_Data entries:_
╭──

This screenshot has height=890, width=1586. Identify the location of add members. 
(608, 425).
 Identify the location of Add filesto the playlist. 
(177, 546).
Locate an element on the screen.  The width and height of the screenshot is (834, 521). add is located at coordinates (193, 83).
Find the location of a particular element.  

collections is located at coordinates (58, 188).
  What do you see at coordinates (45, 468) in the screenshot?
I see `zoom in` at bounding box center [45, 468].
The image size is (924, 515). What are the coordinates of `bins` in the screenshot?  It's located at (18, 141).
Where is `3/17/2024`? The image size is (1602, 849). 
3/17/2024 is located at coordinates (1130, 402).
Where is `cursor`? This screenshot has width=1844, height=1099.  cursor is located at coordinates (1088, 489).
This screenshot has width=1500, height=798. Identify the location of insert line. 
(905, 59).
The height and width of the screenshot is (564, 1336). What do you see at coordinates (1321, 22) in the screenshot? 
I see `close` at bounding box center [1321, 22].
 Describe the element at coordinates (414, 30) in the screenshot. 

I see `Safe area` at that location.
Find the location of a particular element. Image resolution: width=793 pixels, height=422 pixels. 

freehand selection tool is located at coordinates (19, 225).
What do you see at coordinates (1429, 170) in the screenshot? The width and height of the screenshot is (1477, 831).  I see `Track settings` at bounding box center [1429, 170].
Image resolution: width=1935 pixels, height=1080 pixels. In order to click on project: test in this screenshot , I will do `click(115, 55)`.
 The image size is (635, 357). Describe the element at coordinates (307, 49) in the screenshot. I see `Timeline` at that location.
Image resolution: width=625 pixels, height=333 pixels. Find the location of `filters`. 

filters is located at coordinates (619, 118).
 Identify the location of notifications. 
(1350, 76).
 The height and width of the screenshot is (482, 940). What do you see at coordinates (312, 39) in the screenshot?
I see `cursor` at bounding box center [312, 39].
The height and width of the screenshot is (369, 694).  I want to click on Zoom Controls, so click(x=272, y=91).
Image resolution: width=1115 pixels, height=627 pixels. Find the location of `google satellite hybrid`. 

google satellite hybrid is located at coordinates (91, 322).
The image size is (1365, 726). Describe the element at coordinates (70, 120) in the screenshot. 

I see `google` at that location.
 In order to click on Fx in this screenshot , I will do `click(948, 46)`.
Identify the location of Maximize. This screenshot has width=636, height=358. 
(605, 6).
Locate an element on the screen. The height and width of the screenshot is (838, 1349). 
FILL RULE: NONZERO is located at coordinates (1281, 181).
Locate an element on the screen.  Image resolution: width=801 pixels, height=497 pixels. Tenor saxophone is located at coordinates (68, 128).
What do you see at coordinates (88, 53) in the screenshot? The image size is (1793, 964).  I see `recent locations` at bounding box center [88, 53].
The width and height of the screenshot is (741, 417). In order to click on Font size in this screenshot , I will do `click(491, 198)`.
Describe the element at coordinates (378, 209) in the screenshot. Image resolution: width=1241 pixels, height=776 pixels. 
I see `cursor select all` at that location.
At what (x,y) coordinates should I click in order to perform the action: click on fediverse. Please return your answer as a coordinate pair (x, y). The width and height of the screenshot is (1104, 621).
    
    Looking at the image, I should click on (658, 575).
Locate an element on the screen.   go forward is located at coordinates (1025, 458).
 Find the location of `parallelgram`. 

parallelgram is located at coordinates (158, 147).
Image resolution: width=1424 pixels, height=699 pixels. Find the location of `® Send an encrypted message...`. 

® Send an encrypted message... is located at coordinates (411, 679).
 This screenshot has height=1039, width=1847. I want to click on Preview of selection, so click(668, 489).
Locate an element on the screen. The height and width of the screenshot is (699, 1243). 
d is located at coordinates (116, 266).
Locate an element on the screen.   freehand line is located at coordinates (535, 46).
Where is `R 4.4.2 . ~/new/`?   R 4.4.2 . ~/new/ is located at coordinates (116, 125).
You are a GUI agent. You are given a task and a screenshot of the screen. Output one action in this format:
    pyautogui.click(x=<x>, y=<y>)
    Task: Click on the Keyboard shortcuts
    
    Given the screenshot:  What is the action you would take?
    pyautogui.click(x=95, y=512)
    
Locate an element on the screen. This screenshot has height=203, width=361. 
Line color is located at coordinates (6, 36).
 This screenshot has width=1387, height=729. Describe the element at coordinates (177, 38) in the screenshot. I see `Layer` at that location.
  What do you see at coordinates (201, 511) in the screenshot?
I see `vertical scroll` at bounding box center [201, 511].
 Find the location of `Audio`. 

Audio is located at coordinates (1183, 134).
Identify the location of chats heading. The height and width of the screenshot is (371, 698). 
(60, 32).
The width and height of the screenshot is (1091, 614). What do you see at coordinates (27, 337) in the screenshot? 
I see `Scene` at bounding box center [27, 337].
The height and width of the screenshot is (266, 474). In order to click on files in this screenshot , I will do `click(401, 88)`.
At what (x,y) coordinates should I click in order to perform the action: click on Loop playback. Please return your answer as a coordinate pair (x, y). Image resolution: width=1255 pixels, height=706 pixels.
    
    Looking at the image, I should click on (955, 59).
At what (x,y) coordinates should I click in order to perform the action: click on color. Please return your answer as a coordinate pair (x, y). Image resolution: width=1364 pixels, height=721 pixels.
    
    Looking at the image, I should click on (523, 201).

╰──

_WRITTEN INSTRUCTION:_ Rewrite every one of the entries above, replacing "Identify the location of" with "Find the position of" wherever it occurs and leaving everything else unchanged.

_RESPONSE TO THE TASK:_
This screenshot has height=890, width=1586. Find the position of add members. 
(608, 425).
 Find the position of Add filesto the playlist. 
(177, 546).
Locate an element on the screen.  The width and height of the screenshot is (834, 521). add is located at coordinates (193, 83).
Find the location of a particular element.  

collections is located at coordinates (58, 188).
  What do you see at coordinates (45, 468) in the screenshot?
I see `zoom in` at bounding box center [45, 468].
The image size is (924, 515). What are the coordinates of `bins` in the screenshot?  It's located at (18, 141).
Where is `3/17/2024`? The image size is (1602, 849). 
3/17/2024 is located at coordinates (1130, 402).
Where is `cursor`? This screenshot has width=1844, height=1099.  cursor is located at coordinates (1088, 489).
This screenshot has width=1500, height=798. Find the position of insert line. 
(905, 59).
The height and width of the screenshot is (564, 1336). What do you see at coordinates (1321, 22) in the screenshot? 
I see `close` at bounding box center [1321, 22].
 Describe the element at coordinates (414, 30) in the screenshot. 

I see `Safe area` at that location.
Find the location of a particular element. Image resolution: width=793 pixels, height=422 pixels. 

freehand selection tool is located at coordinates (19, 225).
What do you see at coordinates (1429, 170) in the screenshot? The width and height of the screenshot is (1477, 831).  I see `Track settings` at bounding box center [1429, 170].
Image resolution: width=1935 pixels, height=1080 pixels. In order to click on project: test in this screenshot , I will do `click(115, 55)`.
 The image size is (635, 357). Describe the element at coordinates (307, 49) in the screenshot. I see `Timeline` at that location.
Image resolution: width=625 pixels, height=333 pixels. Find the location of `filters`. 

filters is located at coordinates (619, 118).
 Find the position of notifications. 
(1350, 76).
 The height and width of the screenshot is (482, 940). What do you see at coordinates (312, 39) in the screenshot?
I see `cursor` at bounding box center [312, 39].
The height and width of the screenshot is (369, 694).  I want to click on Zoom Controls, so click(x=272, y=91).
Image resolution: width=1115 pixels, height=627 pixels. Find the location of `google satellite hybrid`. 

google satellite hybrid is located at coordinates (91, 322).
The image size is (1365, 726). Describe the element at coordinates (70, 120) in the screenshot. 

I see `google` at that location.
 In order to click on Fx in this screenshot , I will do `click(948, 46)`.
Find the position of Maximize. This screenshot has width=636, height=358. 
(605, 6).
Locate an element on the screen. The height and width of the screenshot is (838, 1349). 
FILL RULE: NONZERO is located at coordinates (1281, 181).
Locate an element on the screen.  Image resolution: width=801 pixels, height=497 pixels. Tenor saxophone is located at coordinates (68, 128).
What do you see at coordinates (88, 53) in the screenshot? The image size is (1793, 964).  I see `recent locations` at bounding box center [88, 53].
The width and height of the screenshot is (741, 417). In order to click on Font size in this screenshot , I will do `click(491, 198)`.
Describe the element at coordinates (378, 209) in the screenshot. Image resolution: width=1241 pixels, height=776 pixels. 
I see `cursor select all` at that location.
At what (x,y) coordinates should I click in order to perform the action: click on fediverse. Please return your answer as a coordinate pair (x, y). The width and height of the screenshot is (1104, 621).
    
    Looking at the image, I should click on (658, 575).
Locate an element on the screen.   go forward is located at coordinates (1025, 458).
 Find the location of `parallelgram`. 

parallelgram is located at coordinates (158, 147).
Image resolution: width=1424 pixels, height=699 pixels. Find the location of `® Send an encrypted message...`. 

® Send an encrypted message... is located at coordinates (411, 679).
 This screenshot has height=1039, width=1847. I want to click on Preview of selection, so click(668, 489).
Locate an element on the screen. The height and width of the screenshot is (699, 1243). 
d is located at coordinates (116, 266).
Locate an element on the screen.   freehand line is located at coordinates (535, 46).
Where is `R 4.4.2 . ~/new/`?   R 4.4.2 . ~/new/ is located at coordinates (116, 125).
You are a GUI agent. You are given a task and a screenshot of the screen. Output one action in this format:
    pyautogui.click(x=<x>, y=<y>)
    Task: Click on the Keyboard shortcuts
    
    Given the screenshot:  What is the action you would take?
    pyautogui.click(x=95, y=512)
    
Locate an element on the screen. This screenshot has height=203, width=361. 
Line color is located at coordinates (6, 36).
 This screenshot has width=1387, height=729. Describe the element at coordinates (177, 38) in the screenshot. I see `Layer` at that location.
  What do you see at coordinates (201, 511) in the screenshot?
I see `vertical scroll` at bounding box center [201, 511].
 Find the location of `Audio`. 

Audio is located at coordinates (1183, 134).
Find the position of chats heading. The height and width of the screenshot is (371, 698). 
(60, 32).
The width and height of the screenshot is (1091, 614). What do you see at coordinates (27, 337) in the screenshot? 
I see `Scene` at bounding box center [27, 337].
The height and width of the screenshot is (266, 474). In order to click on files in this screenshot , I will do `click(401, 88)`.
At what (x,y) coordinates should I click in order to perform the action: click on Loop playback. Please return your answer as a coordinate pair (x, y). Image resolution: width=1255 pixels, height=706 pixels.
    
    Looking at the image, I should click on (955, 59).
At what (x,y) coordinates should I click in order to perform the action: click on color. Please return your answer as a coordinate pair (x, y). Image resolution: width=1364 pixels, height=721 pixels.
    
    Looking at the image, I should click on (523, 201).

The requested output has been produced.